Cada vez entiendo más el poder de las termas. Caracalla sabía de la vida. Hazme caso.
Acabo de aterrizar en Madrid tras diez días inolvidables en Roma. Ha sido un viaje de casa a casa a pesar del avión, los kilómetros, el idioma. No sé cómo explicarte que, a veces, entre salas de estar hay carreteras y cielos.
Han sido días de trabajo para un proyecto ilusionante que me traigo entre manos y que tiene Roma como epicentro, pero que mira a todo el mundo con un optimismo desbordante.
He estado diez días en Roma y no he pisado la Piazza Navona, ni el Colisseo, ni los foros… No ha caído mi moneda rancia sobre las aguas de Trevi.

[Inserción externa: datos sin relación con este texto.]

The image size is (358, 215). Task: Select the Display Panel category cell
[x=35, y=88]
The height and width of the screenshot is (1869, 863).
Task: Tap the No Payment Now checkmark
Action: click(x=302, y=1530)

No era una promesa, ni mucho menos, pero no vine acá de turismo, ya tu sabes… Habrá tiempo para patear de nuevo esos lugares que ensanchan el alma y personifican la belleza. La verdad: no he echado de menos esos rincones ninguno de estos días.
La Roma que yo he vivido este mayo ha sido un spa vital, aunque Pepe se ría. Aire puro. Gente buena. Conversaciones estimulantes. Paz. Prayer. Y una gastronomía estupenda sin pisar un restaurante. Que los platos con arte abren los poros del humanismo realista y, a la vez, son un trampolín.
Olas tranquilas de ideas, proyectos, ilusiones, recuerdos que van, recuerdos que vienen y que no se han muerto en ninguna orilla. Burbujas de alegría, de jovialidad, de familia sin metáforas. Lluvia regeneradora. Vapores de autenticidad que humedecen hasta el más seco adoquín de un ferragosto al vacío.
Roma no es un sitio más. Es un lugar esencial.
Los tengo que venden alfombras. Alfombras que vuelan.
Avevo quasi dimenticato quanto sei bella, Roma. Grazie mille.